Wireless communications have become pervasive in recent years. At first, telecommunications provided cordless handsets to enable consumers to use a home telephone without being restricted by a telephone cord. Mobile telephones further provided freedom to consumers by enabling them to use a telephone while away from home. Finally, computers that were once attached to a wall socket to communicate over the Internet became wireless through the use of wireless routers and other wireless access points.
While wireless routers have enabled computer users to access the Internet with unprecedented freedom, bandwidth of these routers are relatively slow. Today's technology provides users with 50 megabit (MB) per second communications. However, these speeds are relatively slow when downloading large amounts of content, such as a movie.
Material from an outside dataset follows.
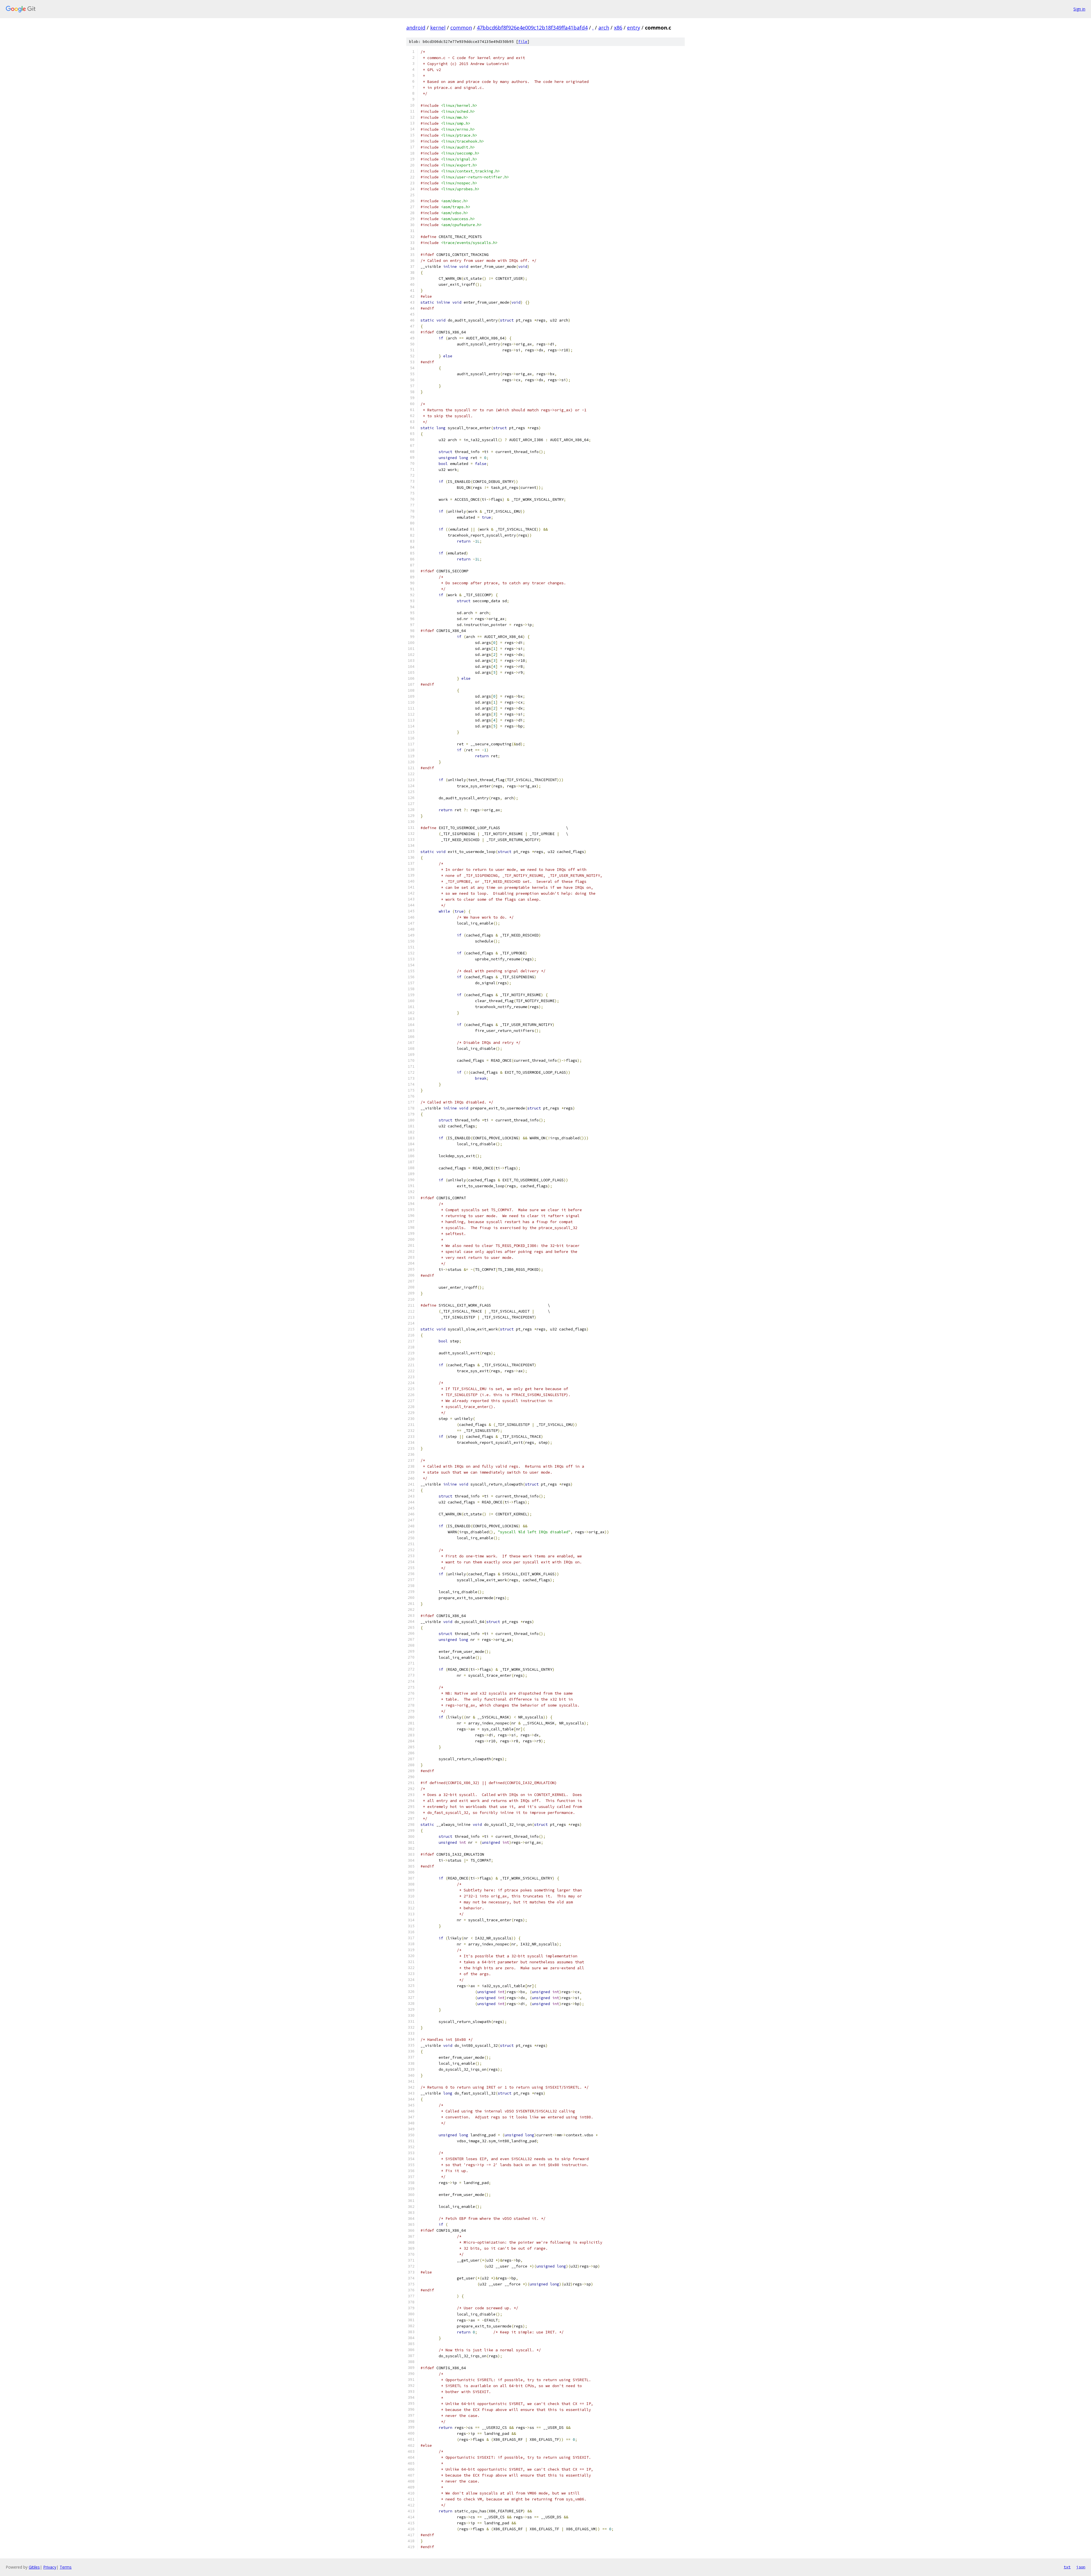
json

A number of bandwidth expansion products have been developed to increase bandwidth to subscribers. One such product provides a subscriber with a device to aggregate bandwidth from local wireless routers. Essentially, communication with each local wireless router is performed in parallel.
One situation that has developed by wireless routers becoming so pervasive is non-subscribers accessing wireless routers and services being paid by neighbors. This situation arises when a subscriber does not password protect access to the wireless router. In the case of a non-subscriber accessing a subscriber's wireless router, this act is considered theft of wireless communications services. In the case where the subscriber knowingly allows for other non-subscribers to access the wireless router, such an act is generally prohibited by the service agreement between the service provider and the subscriber. The act of bandwidth pooling by non-resellers, such as residential consumers, is also generally considered a violation of the service agreement because non-subscribers or users other than the subscriber who owns the wireless router are provided access to the wireless routers and telecommunications services without paying a telecommunications carrier.